The angular frequency $\omega $ is related to frequency f by the equation:
$\omega = 2\pi f$
Since $f = \frac{1}{T}$, the angular frequency ω is related to the period T of the oscillator by the equation:
$\omega = \frac{{2\pi }}{T}$ or $T = \frac{{2\pi }}{\omega }$
Questions
7) Use the graphs shown in Figure 18.15 to determine the values of the following quantities:
a: amplitude
b: time period
c: maximum velocity
d: maximum acceleration.
8) State at what point in an oscillation the oscillator has zero velocity but acceleration towards the right.
9) Look at the $x–t$ graph of Figure 18.15a. When $t = 0.1 s$, what is the gradient of the graph? State the velocity at this instant.

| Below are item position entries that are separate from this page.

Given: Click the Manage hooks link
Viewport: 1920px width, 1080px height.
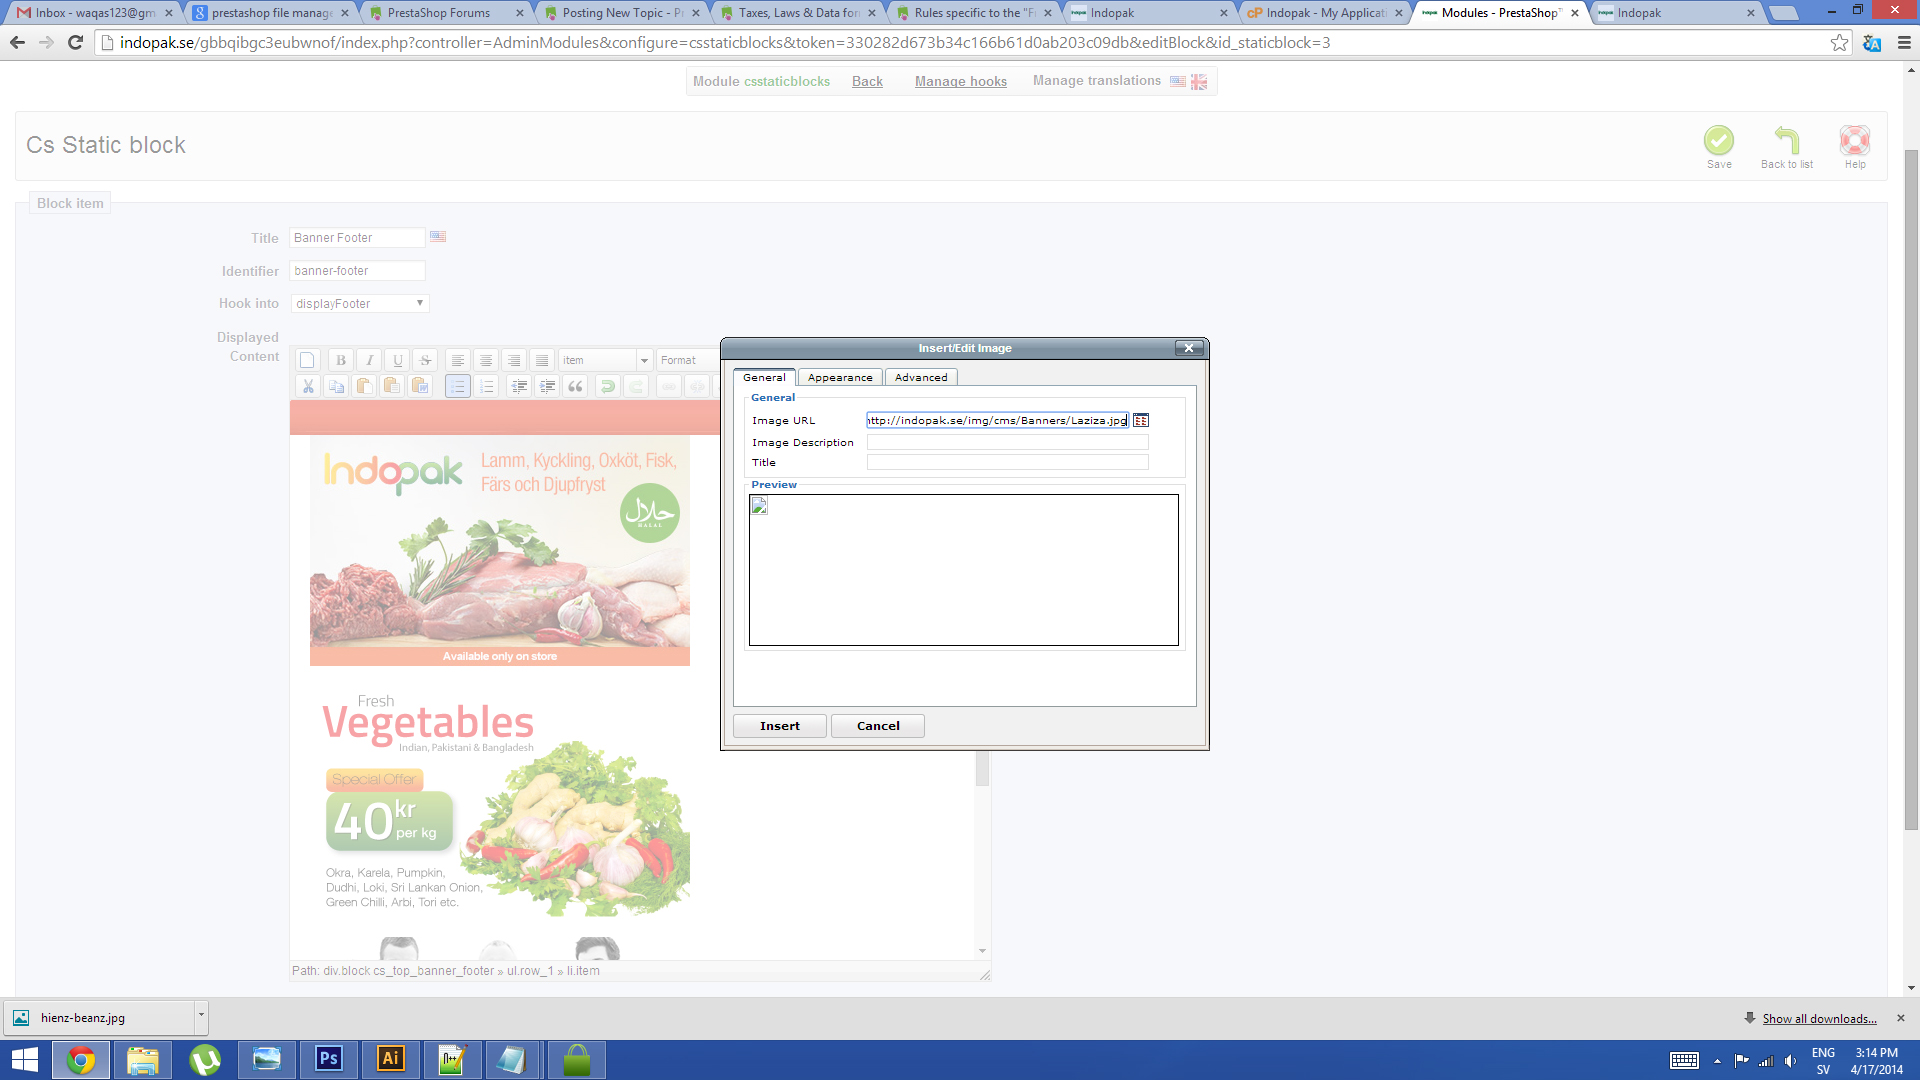Looking at the screenshot, I should (960, 82).
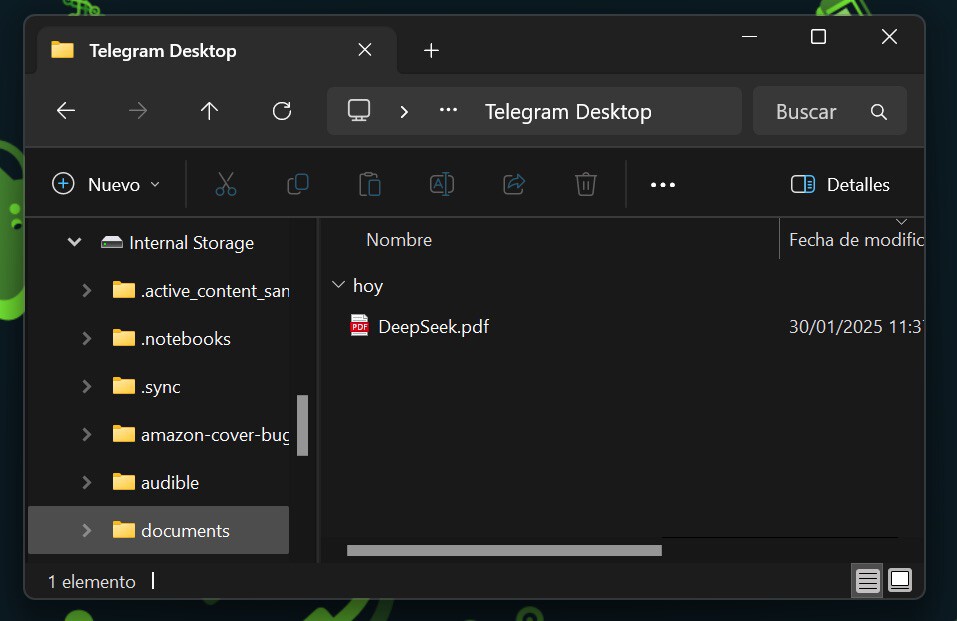Viewport: 957px width, 621px height.
Task: Click the Copy icon in toolbar
Action: point(298,184)
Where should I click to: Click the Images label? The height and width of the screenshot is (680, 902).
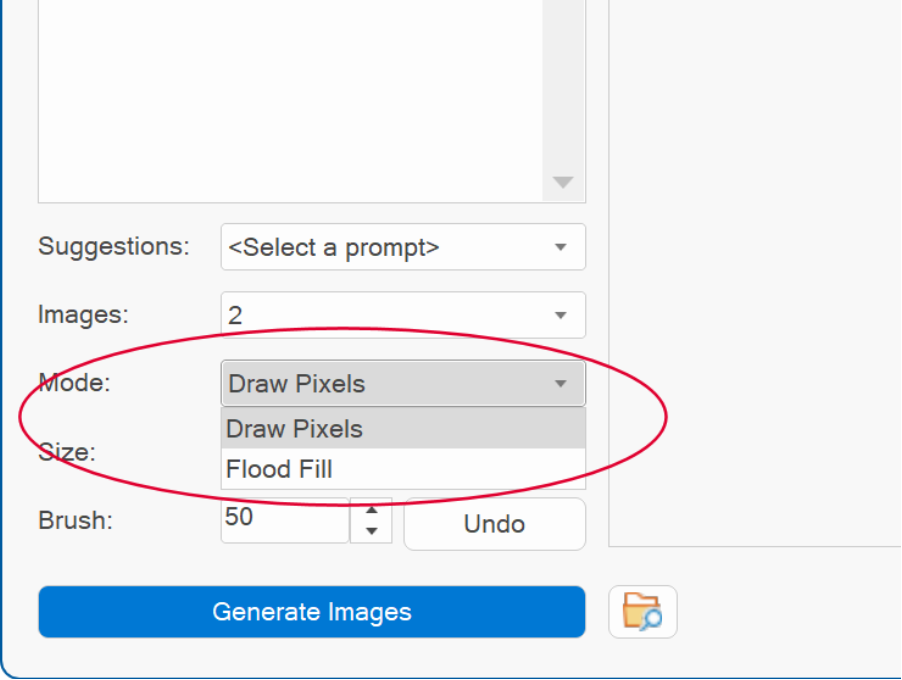[84, 315]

10) Figure 18.16 shows the displacement–time ($x–t$) graph for an oscillating mass. Use the graph to determine the following quantities:
a: the velocity in $cm\,{s^{ - 1}}$ when $t = 0 s$
b: the maximum velocity in $cm\,{s^{ - 1}}$
c: the acceleration in $cm\,{s^{ - 2}}$ when $t = 1.0 s$.
In Figure 18.17, a single cycle of s.h.m. is shown, but with the x-axis marked with the phase of the motion in radians.
Questions
11) An object moving with s.h.m. goes through two complete cycles in $1.0 s$. Calculate:
a: the period T
b: the frequency f
c: the angular frequency $\omega $.
12) Figure 18.18 shows the displacement–time graph for an oscillating mass. Use the graph to determine the following:
a: amplitude
b: period
c: frequency
d: angular frequency
e: displacement at A
f: velocity at B
g: velocity at C.
13) An atom in a crystal vibrates with s.h.m. with a frequency of ${10^{14}}Hz$. The amplitude of its motion is $2.0 \times {10^{ - 12}}m$.
a: Sketch a graph to show how the displacement of the atom varies during one cycle.
b: Use your graph to estimate the maximum velocity of the atom.